▸ **EXERCISE INSTRUCTIONS**
Format the listing lines as a JSON list of strings, one string per line and no blank lines, starting with the line that contains "Click the pin" and going on through the line that contains "will click(100, 140).".

▸ **RECORDS PROVIDED**
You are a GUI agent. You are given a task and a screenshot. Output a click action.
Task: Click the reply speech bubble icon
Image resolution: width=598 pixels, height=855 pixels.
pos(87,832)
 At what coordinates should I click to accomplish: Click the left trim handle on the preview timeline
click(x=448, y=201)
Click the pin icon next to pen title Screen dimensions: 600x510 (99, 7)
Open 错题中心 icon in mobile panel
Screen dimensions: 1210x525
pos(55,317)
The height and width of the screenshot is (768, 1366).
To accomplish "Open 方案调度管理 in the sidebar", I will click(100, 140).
==
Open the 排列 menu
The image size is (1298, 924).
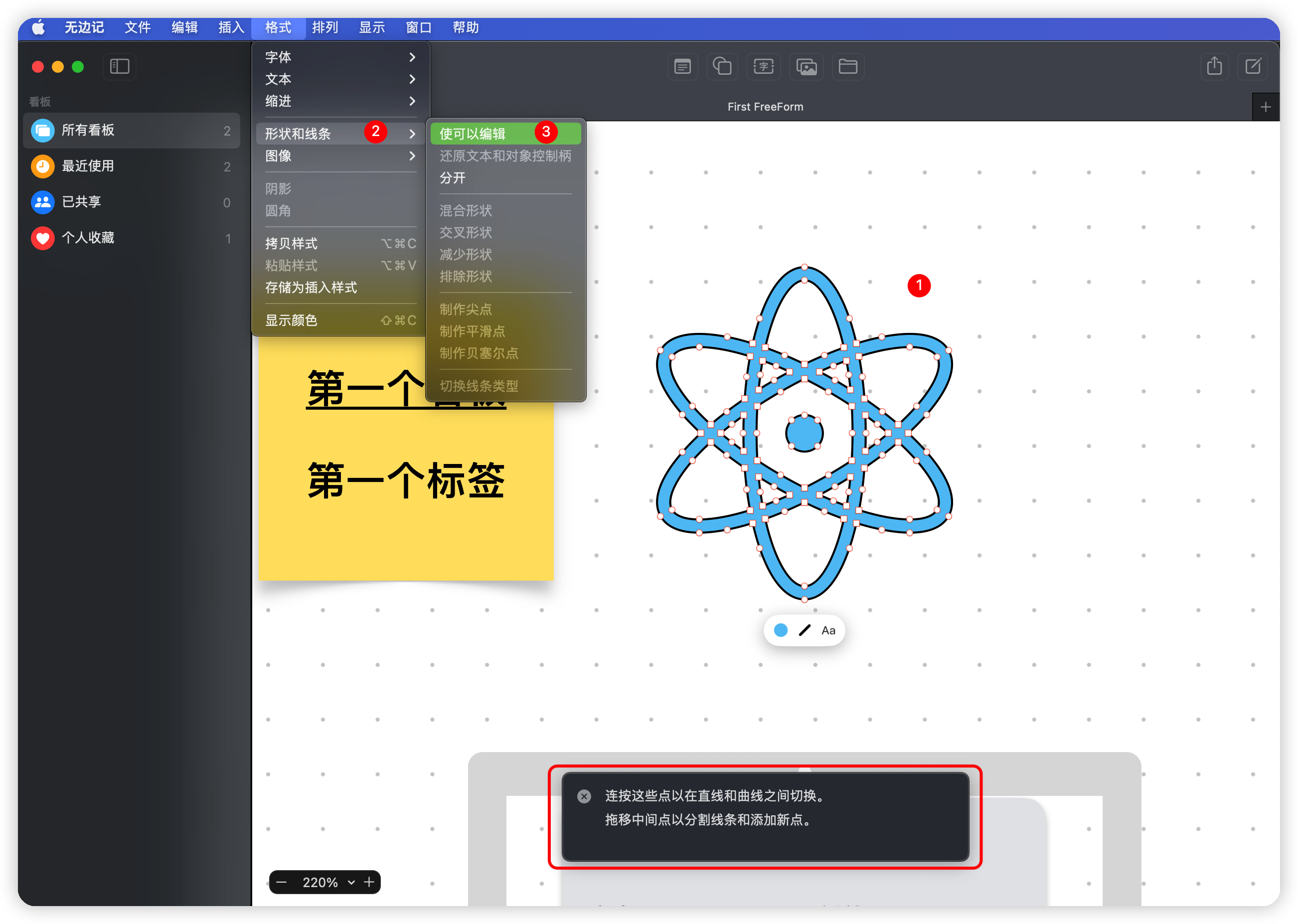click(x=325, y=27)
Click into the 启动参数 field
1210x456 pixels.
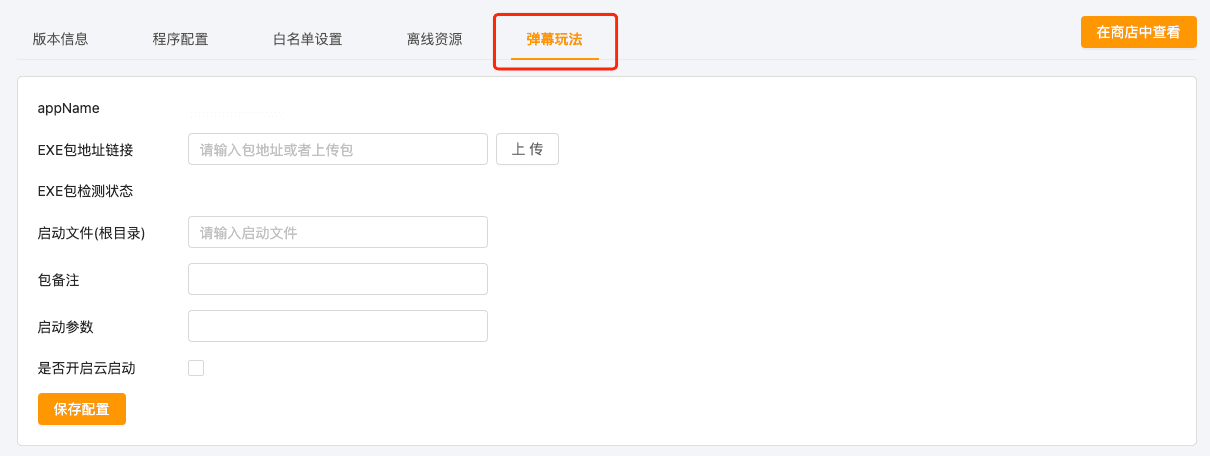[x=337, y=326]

▸ **REPLY TO THE TASK**
[
  "Click the pin icon next to pen title Screen dimensions: 600x510 (99, 7)",
  "Open 错题中心 icon in mobile panel",
  "Screen dimensions: 1210x525",
  "pos(55,317)",
  "The height and width of the screenshot is (768, 1366).",
  "To accomplish \"Open 方案调度管理 in the sidebar\", I will click(100, 140)."
]